(GIVEN RECORDS)

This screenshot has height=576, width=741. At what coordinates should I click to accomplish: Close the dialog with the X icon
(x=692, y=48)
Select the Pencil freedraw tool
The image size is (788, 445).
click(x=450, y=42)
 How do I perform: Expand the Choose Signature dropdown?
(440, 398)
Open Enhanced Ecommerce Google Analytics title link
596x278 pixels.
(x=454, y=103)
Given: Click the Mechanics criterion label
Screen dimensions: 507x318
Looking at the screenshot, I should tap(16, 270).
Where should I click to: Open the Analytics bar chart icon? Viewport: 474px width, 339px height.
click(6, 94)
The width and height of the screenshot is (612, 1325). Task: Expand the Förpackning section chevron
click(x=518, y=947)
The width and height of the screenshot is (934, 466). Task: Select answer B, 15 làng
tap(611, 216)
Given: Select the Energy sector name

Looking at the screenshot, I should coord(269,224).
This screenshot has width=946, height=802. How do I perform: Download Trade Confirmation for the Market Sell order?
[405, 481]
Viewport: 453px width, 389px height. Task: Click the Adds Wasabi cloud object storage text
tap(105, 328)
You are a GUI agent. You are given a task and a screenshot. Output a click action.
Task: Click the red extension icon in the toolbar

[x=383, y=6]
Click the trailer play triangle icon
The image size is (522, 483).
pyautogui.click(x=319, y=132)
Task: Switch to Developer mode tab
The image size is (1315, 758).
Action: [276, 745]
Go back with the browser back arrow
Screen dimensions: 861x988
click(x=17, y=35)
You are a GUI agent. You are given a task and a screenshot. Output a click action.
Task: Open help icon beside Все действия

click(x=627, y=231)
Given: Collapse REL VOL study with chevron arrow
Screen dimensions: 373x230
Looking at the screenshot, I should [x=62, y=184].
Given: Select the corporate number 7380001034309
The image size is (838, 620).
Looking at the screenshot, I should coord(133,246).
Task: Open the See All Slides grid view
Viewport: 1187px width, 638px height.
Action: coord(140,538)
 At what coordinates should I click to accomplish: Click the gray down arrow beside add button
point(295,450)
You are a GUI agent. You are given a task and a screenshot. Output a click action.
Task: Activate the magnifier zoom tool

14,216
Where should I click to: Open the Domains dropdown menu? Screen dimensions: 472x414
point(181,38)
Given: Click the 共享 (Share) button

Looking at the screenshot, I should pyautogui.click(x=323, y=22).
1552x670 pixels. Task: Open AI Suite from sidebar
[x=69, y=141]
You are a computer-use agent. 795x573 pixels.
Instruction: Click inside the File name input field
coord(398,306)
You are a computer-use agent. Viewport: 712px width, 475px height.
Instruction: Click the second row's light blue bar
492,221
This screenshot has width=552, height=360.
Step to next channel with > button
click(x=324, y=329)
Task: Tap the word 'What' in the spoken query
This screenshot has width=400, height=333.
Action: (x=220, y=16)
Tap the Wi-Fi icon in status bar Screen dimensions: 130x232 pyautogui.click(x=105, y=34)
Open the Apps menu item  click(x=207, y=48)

(End GIVEN RECORDS)

WHAT THIS TASK INVOLVES
Each line above that contains the string "computer" should be copied.

ANSWER AREA
You are a computer-use agent. 795x573 pixels.
You are a computer-use agent. Viewport: 712px width, 475px height.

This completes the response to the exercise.